_REQUIRED WORK_: Take the entries below and write them out exactly, with each picture removed.

+++ DATA RECORDS +++

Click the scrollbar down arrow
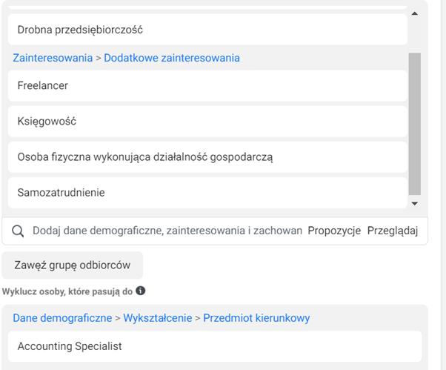Image resolution: width=446 pixels, height=370 pixels. pyautogui.click(x=415, y=203)
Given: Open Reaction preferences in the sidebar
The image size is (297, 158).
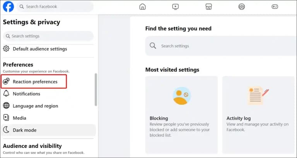Looking at the screenshot, I should 34,82.
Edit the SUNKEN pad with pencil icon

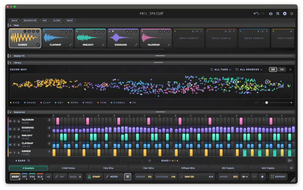point(38,45)
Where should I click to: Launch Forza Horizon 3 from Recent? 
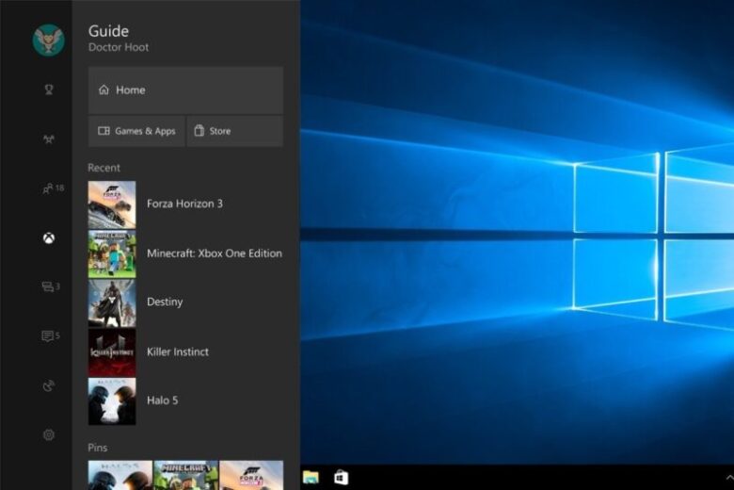coord(184,204)
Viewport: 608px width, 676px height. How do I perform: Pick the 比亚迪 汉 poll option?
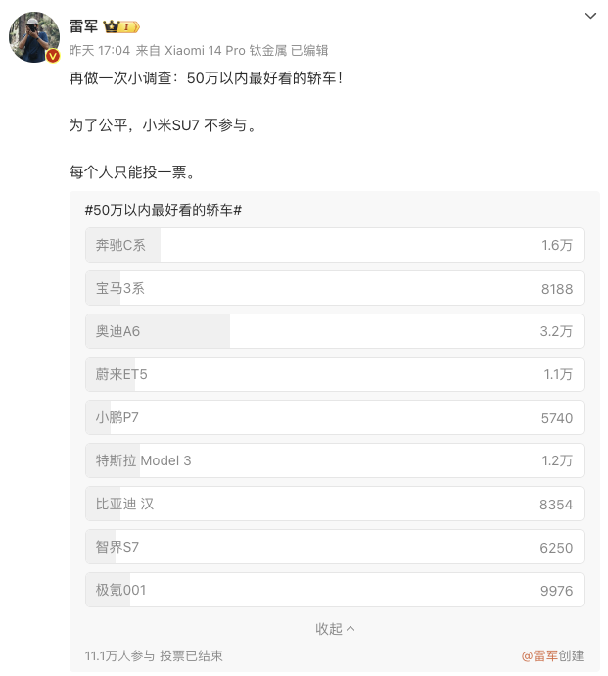(x=335, y=504)

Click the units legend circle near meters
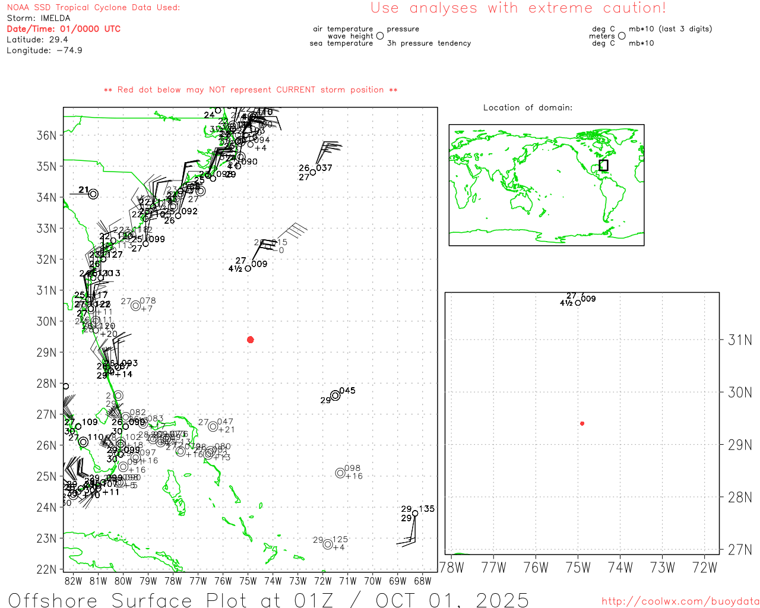tap(622, 36)
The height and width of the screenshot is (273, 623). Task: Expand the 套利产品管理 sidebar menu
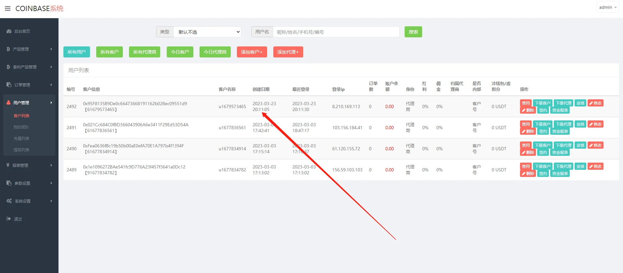(x=29, y=67)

+++

_THE COMPLETED TASK_:
Click the scrollbar down arrow
Image resolution: width=446 pixels, height=370 pixels. pyautogui.click(x=415, y=203)
Given: Open Reaction preferences in the sidebar
The image size is (297, 158).
Looking at the screenshot, I should 34,82.
Edit the SUNKEN pad with pencil icon

point(38,45)
Where should I click to: Launch Forza Horizon 3 from Recent? 
coord(184,204)
Viewport: 608px width, 676px height. How do I perform: Pick the 比亚迪 汉 poll option?
(x=335, y=504)

Click the units legend circle near meters
tap(622, 36)
The height and width of the screenshot is (273, 623). Task: Expand the 套利产品管理 sidebar menu
(x=29, y=67)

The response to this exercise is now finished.